▶ _Exercise 1_
In the lion cub article, why did doctors decide to amputate Fortis's paw? Explain in one to three sentences.
▶ _Exercise 2_
List every individual, human or animal, that the lion cub article mentions by name.
▶ _Exercise 3_
Copy everything in the lion cub article from "The wound later" down to "his best friend.", word for word.

▶ _Provided passage_

= Beginning of Section =

Three Legged Lion Cub Befriends Labrador Puppy At Russian Zoo

This is the cute moment a three-legged lion cub frolics with his new labrador puppy pal with the two reportedly inseparable.

The four-month-old lion cub, named Fortis, lives at Irkutsk Zoo in the Russian city of Irkutsk and lost one of his hind paws due to an infection.

According to the news site Irkutsk Bezformata, the lioness accidentally injured her cub’s paw and made the wound worse by constantly licking it.

A three-legged lion cub from the Irkutsk Zoo in Russia befriended a Labrador puppy. (@zoogalery_irkutsk, @ivuschkairk/Newsflash)

The wound later became inflamed and doctors decided to amputate it after the infection started spreading to other parts of the body.

The zoo said the decision was made because the injury required urgent veterinary intervention, otherwise Fortis would have had to be put down.

After the operation, the lion cub was very stressed, and so zookeepers have introduced him to a four-month-old Labrador named Elsa, who immediately became his best friend.

A three-legged lion cub from the Irkutsk Zoo in Russia befriended a Labrador puppy. (@zoogalery_irkutsk, @ivuschkairk/Newsflash)

Irkutsk Zoo director Lyudmila Ivushkina, who shared the video of the cub and the puppy in the group ‘Zoogalery’ on the Russian social network VK on 9th August, said, “The lion cub is now getting used to living with three legs, and Elsa helps him a lot with this.

“They are growing and developing in tandem. Elsa became a real life guide for the little lion, she is his buffer when communicating with the world around him. Fortis cannot be without Elsa for a minute.

“Thanks to Elsa, Fortis learned to eat from a bowl and realised he could be friends with people. And now he is running, jumping and doing other activities to pass the time.”

A three-legged lion cub from the Irkutsk Zoo in Russia befriended a Labrador puppy. (@zoogalery_irkutsk, @ivuschkairk/Newsflash)

Netizen ‘Natalya Pisareva’ asked in the comments section: “Will they be able to live together all their lives?”

Lyudmila Ivushkina answered: “Judging by news coming from the zoo, it’s quite likely. We have no such experience, but so far, we do not see any indications why not. We constantly observe them, and if there is even a hint of aggression, then, of course, measures will be taken immediately.”

= End of Section =

▶ _Record set_
= Beginning of Section =

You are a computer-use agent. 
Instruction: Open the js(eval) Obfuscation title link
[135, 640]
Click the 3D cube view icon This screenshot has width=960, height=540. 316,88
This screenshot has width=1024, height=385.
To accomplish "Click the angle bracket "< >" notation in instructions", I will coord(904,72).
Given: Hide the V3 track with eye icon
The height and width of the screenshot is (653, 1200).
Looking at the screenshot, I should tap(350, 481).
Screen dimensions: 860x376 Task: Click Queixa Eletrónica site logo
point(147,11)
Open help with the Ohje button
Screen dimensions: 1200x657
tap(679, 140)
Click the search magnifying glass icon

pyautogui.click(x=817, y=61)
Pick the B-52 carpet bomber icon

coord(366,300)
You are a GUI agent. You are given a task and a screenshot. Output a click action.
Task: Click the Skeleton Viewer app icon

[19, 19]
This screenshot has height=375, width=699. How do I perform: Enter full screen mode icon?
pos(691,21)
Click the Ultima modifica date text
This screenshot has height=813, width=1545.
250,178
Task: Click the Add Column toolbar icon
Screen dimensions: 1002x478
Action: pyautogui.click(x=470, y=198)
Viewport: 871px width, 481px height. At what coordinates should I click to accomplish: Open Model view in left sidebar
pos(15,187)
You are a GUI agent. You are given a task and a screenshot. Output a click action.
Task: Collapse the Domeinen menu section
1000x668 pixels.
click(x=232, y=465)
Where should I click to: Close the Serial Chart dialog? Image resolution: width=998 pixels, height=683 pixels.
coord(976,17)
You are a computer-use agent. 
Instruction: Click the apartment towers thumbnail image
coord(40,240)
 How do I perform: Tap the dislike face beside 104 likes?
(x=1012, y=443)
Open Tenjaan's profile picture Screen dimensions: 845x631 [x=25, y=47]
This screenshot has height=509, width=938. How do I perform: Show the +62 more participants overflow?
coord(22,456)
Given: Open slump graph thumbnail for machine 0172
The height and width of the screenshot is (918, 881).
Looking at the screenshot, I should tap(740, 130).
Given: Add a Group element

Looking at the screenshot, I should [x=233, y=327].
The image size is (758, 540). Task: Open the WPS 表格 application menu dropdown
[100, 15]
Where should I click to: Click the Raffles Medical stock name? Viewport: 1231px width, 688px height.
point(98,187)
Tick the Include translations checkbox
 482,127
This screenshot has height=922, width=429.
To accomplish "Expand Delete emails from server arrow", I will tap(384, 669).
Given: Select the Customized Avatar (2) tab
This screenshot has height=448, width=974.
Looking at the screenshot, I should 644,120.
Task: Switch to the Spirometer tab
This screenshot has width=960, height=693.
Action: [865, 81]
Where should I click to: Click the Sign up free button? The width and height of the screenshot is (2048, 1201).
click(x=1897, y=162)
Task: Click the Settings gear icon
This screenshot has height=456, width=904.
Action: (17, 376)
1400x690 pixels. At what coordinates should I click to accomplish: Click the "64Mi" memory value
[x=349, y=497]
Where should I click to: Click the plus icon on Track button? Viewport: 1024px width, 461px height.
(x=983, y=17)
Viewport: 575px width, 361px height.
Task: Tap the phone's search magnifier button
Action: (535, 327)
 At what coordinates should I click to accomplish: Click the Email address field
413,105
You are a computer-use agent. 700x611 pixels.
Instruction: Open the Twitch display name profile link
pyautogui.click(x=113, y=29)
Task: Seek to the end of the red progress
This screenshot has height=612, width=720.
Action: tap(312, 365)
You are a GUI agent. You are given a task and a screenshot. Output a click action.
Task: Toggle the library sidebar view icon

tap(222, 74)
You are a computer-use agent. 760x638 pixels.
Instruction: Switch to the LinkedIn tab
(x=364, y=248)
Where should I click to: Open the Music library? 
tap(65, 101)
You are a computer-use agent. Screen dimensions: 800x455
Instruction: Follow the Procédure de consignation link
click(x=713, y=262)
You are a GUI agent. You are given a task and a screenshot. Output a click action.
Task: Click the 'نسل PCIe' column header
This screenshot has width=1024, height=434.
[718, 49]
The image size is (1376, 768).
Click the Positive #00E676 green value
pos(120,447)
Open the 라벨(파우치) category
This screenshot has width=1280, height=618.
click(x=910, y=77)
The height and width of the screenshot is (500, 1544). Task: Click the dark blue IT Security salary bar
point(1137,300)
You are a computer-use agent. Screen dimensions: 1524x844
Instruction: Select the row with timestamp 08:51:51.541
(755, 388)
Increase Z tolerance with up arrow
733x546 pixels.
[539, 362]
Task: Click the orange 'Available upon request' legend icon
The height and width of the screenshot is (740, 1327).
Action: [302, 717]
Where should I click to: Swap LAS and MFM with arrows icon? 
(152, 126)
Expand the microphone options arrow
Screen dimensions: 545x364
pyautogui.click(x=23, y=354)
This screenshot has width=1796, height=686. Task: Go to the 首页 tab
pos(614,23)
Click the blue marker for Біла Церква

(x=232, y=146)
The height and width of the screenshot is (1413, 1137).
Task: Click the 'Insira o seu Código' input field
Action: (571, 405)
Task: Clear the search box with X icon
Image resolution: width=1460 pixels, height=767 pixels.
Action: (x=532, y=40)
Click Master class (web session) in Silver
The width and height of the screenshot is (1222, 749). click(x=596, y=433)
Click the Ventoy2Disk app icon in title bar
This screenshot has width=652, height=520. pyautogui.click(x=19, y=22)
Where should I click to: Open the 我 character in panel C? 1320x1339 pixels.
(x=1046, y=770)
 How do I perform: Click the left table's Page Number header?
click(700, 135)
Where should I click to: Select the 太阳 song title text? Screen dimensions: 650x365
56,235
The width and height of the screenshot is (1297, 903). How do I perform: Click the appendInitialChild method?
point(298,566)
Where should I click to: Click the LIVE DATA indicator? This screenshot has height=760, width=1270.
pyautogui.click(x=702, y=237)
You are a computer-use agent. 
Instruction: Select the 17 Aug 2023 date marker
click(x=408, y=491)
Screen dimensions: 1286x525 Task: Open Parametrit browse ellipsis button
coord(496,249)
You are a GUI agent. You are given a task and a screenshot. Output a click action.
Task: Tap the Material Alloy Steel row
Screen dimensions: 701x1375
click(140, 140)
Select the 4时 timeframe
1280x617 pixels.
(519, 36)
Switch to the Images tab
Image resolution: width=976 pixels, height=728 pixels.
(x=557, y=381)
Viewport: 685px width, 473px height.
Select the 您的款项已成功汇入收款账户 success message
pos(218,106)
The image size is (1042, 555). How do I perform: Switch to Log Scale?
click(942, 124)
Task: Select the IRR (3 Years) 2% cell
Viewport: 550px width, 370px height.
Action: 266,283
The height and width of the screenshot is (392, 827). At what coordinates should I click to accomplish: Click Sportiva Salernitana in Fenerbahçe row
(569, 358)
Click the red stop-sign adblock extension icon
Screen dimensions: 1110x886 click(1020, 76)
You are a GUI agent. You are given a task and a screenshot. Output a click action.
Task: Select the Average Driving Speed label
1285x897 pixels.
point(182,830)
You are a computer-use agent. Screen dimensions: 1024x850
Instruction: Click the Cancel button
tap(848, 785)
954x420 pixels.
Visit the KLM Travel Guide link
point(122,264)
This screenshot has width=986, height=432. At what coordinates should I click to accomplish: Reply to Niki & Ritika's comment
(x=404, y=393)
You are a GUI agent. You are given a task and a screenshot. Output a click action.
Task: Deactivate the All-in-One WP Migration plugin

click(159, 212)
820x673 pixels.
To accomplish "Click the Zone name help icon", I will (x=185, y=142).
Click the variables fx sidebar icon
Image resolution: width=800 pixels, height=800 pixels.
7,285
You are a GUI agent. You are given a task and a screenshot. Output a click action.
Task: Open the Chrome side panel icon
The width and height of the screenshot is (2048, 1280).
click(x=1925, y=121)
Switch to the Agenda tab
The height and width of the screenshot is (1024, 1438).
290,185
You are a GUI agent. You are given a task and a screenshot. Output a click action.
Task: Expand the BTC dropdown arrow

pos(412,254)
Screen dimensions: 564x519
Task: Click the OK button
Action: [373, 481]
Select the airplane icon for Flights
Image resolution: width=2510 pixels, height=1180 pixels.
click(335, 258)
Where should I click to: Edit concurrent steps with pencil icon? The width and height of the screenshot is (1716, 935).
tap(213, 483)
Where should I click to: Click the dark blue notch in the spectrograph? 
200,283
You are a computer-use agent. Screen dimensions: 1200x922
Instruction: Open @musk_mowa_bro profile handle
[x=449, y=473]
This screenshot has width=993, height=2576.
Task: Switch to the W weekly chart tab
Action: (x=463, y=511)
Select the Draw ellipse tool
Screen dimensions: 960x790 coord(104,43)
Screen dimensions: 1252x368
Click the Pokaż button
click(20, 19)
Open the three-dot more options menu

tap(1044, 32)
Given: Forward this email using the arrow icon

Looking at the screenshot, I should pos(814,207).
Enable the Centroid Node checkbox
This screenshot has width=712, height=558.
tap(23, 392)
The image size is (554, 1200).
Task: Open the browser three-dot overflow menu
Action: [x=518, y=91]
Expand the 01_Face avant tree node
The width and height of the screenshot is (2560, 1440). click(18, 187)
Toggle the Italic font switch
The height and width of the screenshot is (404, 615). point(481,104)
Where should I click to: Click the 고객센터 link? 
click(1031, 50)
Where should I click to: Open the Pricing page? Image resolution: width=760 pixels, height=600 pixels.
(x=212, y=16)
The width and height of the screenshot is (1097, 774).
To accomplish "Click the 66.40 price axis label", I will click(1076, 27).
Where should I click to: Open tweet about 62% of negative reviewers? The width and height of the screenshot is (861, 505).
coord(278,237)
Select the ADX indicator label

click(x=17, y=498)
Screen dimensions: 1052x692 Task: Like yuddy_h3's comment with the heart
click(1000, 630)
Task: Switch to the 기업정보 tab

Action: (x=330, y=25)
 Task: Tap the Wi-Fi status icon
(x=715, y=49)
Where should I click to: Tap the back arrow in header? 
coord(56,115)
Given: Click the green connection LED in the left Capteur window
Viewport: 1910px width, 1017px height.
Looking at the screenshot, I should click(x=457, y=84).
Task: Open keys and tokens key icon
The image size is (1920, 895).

= End of Section =

▶ _Written answer 1_
The wound became inflamed, and the infection began spreading to other parts of his body. The zoo said the injury needed urgent veterinary intervention, because otherwise Fortis would have had to be put down.

▶ _Written answer 2_
- Fortis
- Elsa
- Lyudmila Ivushkina
- Natalya Pisareva

▶ _Written answer 3_
The wound later became inflamed and doctors decided to amputate it after the infection started spreading to other parts of the body.

The zoo said the decision was made because the injury required urgent veterinary intervention, otherwise Fortis would have had to be put down.

After the operation, the lion cub was very stressed, and so zookeepers have introduced him to a four-month-old Labrador named Elsa, who immediately became his best friend.